Saved entries

+ + + + + + +

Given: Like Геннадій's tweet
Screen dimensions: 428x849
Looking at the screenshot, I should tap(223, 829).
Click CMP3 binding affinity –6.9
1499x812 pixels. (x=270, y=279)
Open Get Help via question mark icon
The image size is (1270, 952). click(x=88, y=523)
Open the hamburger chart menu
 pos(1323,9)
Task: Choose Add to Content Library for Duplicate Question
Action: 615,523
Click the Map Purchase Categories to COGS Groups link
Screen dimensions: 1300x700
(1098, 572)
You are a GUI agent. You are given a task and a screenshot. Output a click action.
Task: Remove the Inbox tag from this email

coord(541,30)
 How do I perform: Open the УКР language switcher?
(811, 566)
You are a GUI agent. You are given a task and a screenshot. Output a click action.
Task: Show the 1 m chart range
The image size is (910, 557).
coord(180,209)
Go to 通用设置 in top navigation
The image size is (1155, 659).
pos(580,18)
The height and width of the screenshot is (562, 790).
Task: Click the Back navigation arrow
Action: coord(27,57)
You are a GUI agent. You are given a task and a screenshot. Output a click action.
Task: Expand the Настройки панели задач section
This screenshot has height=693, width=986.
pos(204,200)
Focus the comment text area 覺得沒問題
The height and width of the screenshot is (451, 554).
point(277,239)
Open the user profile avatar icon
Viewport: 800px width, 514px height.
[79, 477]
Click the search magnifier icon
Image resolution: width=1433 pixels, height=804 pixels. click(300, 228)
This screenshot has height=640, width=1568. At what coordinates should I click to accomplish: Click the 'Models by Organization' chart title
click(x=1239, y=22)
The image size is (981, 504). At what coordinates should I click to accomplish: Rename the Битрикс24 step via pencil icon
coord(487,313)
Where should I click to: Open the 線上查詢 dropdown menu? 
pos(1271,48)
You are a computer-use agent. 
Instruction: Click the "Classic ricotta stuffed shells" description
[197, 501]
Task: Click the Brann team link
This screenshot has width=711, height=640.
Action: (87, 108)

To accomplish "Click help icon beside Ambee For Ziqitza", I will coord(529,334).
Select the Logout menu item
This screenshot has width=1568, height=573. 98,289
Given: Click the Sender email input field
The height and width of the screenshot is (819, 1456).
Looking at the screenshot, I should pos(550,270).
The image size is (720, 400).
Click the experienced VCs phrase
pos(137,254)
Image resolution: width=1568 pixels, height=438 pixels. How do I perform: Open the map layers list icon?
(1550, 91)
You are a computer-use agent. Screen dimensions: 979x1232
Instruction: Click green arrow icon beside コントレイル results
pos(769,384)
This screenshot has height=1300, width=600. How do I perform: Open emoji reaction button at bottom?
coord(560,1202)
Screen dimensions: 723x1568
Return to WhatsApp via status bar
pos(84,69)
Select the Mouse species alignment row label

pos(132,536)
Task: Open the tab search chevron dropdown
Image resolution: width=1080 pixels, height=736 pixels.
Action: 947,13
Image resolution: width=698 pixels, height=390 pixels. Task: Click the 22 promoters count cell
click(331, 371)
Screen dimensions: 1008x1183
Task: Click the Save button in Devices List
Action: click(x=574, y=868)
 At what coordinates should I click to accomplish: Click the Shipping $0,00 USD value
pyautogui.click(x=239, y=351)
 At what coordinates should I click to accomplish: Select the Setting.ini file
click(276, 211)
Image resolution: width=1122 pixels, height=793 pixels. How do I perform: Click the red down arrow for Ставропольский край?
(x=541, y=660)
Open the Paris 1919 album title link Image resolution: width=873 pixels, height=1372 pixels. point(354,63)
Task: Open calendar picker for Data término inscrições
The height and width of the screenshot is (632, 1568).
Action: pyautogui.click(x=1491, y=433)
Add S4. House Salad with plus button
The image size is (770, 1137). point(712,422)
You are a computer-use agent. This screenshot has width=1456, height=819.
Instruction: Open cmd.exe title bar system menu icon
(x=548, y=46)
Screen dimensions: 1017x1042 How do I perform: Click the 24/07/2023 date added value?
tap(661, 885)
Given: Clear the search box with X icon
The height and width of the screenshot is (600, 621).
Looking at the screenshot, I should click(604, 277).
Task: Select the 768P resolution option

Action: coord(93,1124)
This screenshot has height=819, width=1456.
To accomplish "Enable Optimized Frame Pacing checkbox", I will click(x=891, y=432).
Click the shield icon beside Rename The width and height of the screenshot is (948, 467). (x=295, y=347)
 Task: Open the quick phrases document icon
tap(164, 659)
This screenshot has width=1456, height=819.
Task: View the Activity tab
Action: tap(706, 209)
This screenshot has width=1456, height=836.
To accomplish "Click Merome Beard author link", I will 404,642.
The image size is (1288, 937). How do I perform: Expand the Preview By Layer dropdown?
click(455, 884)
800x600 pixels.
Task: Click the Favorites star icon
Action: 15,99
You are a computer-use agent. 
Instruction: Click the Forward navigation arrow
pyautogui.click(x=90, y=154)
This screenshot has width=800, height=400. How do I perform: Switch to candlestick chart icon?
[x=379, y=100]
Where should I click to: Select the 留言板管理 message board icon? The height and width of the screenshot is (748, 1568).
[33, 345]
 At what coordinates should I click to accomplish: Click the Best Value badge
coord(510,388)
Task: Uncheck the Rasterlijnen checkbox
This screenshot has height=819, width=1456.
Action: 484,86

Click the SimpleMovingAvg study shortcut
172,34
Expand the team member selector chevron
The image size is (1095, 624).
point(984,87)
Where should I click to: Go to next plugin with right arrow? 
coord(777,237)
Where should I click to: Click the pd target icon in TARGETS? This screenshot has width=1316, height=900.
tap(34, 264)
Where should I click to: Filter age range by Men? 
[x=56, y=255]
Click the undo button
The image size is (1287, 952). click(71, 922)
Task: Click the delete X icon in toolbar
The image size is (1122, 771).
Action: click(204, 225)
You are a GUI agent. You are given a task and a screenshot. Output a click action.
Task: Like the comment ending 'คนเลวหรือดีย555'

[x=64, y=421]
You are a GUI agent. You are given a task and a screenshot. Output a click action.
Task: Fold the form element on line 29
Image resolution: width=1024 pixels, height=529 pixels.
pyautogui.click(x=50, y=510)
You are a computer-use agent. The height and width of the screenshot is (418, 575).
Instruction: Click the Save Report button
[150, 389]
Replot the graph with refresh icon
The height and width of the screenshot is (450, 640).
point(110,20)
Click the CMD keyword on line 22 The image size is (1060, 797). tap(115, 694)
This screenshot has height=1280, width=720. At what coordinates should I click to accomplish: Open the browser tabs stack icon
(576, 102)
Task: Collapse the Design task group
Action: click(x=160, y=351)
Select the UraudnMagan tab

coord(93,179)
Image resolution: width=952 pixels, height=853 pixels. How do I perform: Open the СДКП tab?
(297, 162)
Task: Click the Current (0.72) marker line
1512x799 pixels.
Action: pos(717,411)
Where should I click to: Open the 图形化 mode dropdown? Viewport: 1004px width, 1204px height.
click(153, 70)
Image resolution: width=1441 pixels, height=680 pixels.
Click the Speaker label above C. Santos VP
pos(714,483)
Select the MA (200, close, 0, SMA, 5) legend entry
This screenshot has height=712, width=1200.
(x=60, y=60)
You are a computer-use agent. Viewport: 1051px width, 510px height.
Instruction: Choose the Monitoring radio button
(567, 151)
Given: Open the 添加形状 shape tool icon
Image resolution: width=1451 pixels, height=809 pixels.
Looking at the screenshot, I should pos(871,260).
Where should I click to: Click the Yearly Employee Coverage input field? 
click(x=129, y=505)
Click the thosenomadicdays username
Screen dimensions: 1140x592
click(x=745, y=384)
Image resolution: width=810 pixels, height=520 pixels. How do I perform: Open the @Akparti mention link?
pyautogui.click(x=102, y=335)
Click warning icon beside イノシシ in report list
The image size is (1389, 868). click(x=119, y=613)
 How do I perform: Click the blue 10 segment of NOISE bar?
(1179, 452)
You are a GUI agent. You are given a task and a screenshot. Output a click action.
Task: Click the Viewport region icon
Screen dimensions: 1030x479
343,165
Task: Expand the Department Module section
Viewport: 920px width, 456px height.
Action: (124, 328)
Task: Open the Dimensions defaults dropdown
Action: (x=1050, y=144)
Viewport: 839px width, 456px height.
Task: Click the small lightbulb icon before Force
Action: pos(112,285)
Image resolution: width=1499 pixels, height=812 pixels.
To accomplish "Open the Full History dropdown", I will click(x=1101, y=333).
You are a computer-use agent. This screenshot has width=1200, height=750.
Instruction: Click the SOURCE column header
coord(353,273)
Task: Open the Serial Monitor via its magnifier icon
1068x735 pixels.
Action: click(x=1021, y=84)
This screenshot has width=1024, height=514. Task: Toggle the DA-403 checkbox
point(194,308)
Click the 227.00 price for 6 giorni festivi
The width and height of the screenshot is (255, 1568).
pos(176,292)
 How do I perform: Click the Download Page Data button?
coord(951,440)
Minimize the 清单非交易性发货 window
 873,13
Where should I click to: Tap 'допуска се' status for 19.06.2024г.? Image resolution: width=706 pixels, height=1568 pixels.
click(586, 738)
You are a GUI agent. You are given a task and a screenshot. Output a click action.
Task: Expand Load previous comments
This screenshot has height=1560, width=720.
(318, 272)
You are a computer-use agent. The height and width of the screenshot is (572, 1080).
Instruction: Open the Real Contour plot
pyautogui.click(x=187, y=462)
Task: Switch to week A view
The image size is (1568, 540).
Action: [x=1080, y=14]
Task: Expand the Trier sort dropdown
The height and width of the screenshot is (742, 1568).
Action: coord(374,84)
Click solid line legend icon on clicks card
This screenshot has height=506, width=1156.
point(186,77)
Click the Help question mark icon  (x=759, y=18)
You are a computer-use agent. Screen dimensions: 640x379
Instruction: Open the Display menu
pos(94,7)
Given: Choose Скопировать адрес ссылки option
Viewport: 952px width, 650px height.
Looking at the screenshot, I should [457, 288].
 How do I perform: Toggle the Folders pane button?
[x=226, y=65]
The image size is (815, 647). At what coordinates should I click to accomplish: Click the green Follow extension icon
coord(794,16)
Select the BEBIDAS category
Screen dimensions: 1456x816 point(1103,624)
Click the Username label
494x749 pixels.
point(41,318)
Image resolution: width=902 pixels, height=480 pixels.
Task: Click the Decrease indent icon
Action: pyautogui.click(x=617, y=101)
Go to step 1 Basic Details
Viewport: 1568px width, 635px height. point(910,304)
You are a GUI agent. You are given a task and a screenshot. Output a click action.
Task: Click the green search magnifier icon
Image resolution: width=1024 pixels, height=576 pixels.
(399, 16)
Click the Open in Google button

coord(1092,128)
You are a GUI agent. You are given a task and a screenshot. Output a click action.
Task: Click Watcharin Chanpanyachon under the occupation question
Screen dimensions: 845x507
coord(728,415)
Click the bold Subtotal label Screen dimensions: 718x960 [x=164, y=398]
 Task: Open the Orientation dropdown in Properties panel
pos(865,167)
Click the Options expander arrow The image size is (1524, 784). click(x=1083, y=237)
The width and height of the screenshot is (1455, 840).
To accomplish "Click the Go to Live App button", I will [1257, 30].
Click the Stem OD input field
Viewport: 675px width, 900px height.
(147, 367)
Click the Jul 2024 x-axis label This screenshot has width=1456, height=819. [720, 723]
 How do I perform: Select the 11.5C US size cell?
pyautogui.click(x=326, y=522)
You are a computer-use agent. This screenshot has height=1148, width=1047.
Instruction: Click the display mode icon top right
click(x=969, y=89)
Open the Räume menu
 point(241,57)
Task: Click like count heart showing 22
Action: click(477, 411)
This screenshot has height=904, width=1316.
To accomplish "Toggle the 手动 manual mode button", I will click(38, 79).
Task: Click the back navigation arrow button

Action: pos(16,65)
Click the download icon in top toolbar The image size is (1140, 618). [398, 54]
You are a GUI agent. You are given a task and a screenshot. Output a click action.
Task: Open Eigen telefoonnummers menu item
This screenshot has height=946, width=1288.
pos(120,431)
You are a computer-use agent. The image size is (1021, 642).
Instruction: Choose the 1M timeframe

+ + + + + + +

*Exercise aim*.
Repeat the lines of the listing verbatim, starting at the line containing "has height=1148, width=1047." and running through the end of the listing.

*Answer for the task*.
You are a computer-use agent. This screenshot has height=1148, width=1047.
Instruction: Click the display mode icon top right
click(x=969, y=89)
Open the Räume menu
 point(241,57)
Task: Click like count heart showing 22
Action: click(477, 411)
This screenshot has height=904, width=1316.
To accomplish "Toggle the 手动 manual mode button", I will click(38, 79).
Task: Click the back navigation arrow button

Action: pos(16,65)
Click the download icon in top toolbar The image size is (1140, 618). [398, 54]
You are a GUI agent. You are given a task and a screenshot. Output a click action.
Task: Open Eigen telefoonnummers menu item
This screenshot has height=946, width=1288.
pos(120,431)
You are a computer-use agent. The image size is (1021, 642).
Instruction: Choose the 1M timeframe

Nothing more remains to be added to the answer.